Secondo il ricorrente, questo divieto è nullo in quanto contrario all’art. 1138 del Codice Civile, che stabilisce che nessun regolamento condominiale può vietare la detenzione di animali domestici. Inoltre, il divieto è stato ritenuto in contrasto con l’ordine pubblico, in quanto non considera il cambiamento della coscienza sociale e dell’ordinamento giuridico, sempre più orientati a riconoscere il valore degli animali domestici nella vita delle persone.
Con la legge n. 220 del 2012, è stato introdotto un nuovo comma 4 nell’art. 1138 del Codice Civile, il quale sancisce che le norme condominiali “non possono vietare di possedere o detenere animali domestici”.
Prima del 2012, i giudici ritenevano che un divieto di detenzione di animali potesse essere valido solo se contenuto in un regolamento contrattuale, approvato all’unanimità dai proprietari o predisposto dal costruttore e accettato nei singoli atti di acquisto.
Dunque, prima della riforma, un divieto poteva essere inserito solo in un regolamento contrattuale, mentre non era ammesso in un regolamento assembleare approvato a maggioranza. Il motivo? Perché vietare la detenzione di animali domestici significa limitare il diritto di proprietà esclusiva dei condòmini. Di conseguenza, una simile restrizione doveva essere accettata da tutti e non solo dalla maggioranza.
Dopo la modifica del 2012, il legislatore ha voluto chiarire che nessun regolamento condominiale, nemmeno quelli di natura contrattuale, può imporre un divieto di detenzione di animali domestici. Questo principio si allinea alla sempre maggiore attenzione alla tutela degli animali, riconosciuti come esseri senzienti e parte integrante della vita delle persone.
Di conseguenza, in base all’art. 1138, comma 4, del Codice Civile, qualsiasi divieto contenuto nei regolamenti condominiali è nullo e privo di effetti. Il Tribunale di Cagliari ha applicato proprio questo principio nella sua sentenza.

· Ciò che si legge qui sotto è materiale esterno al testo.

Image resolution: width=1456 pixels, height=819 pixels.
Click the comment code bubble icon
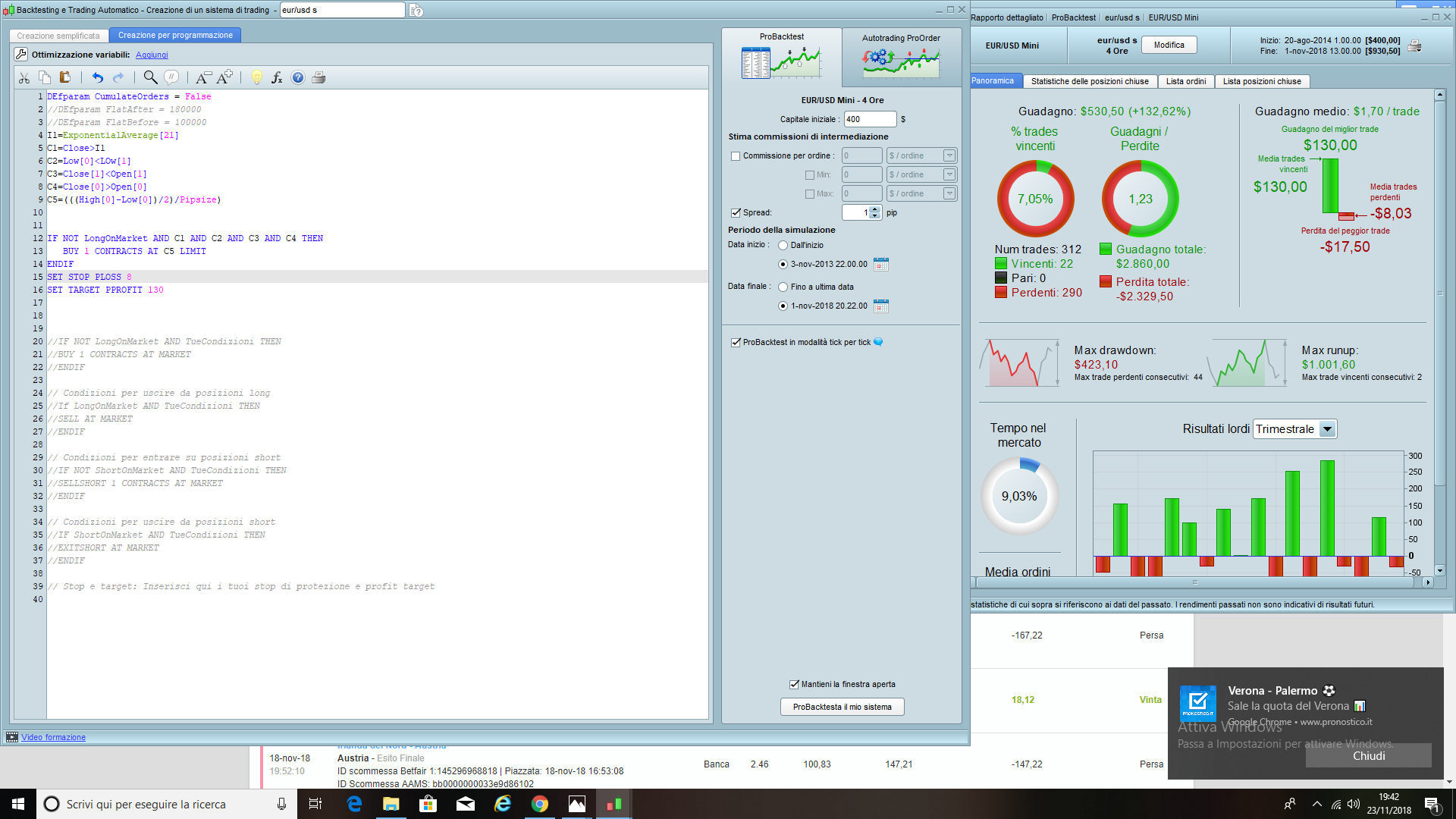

Il giudice ha inoltre chiarito che l’art. 1138 si riferisce a tutti i regolamenti, inclusi quelli contrattuali, e si applica anche ai regolamenti condominiali adottati prima del 2012, i quali devono ritenersi colpiti da nullità sopravvenuta.
Sebbene questa sentenza segua un orientamento giurisprudenziale sempre più diffuso a favore della detenzione di animali domestici, non tutti i giudici sono d’accordo.
Secondo una parte della giurisprudenza, infatti, l’ultimo comma dell’art. 1138 si riferirebbe solo ai regolamenti assembleari, ovvero quelli approvati con la maggioranza qualificata dei condòmini. Quindi, alcuni ritengono che sarebbe ancora possibile introdurre divieti di detenzione di animali attraverso regolamenti contrattuali, purché approvati da tutti i condòmini.
La norma, in effetti, non è del tutto chiara, motivo per cui il dibattito rimane aperto.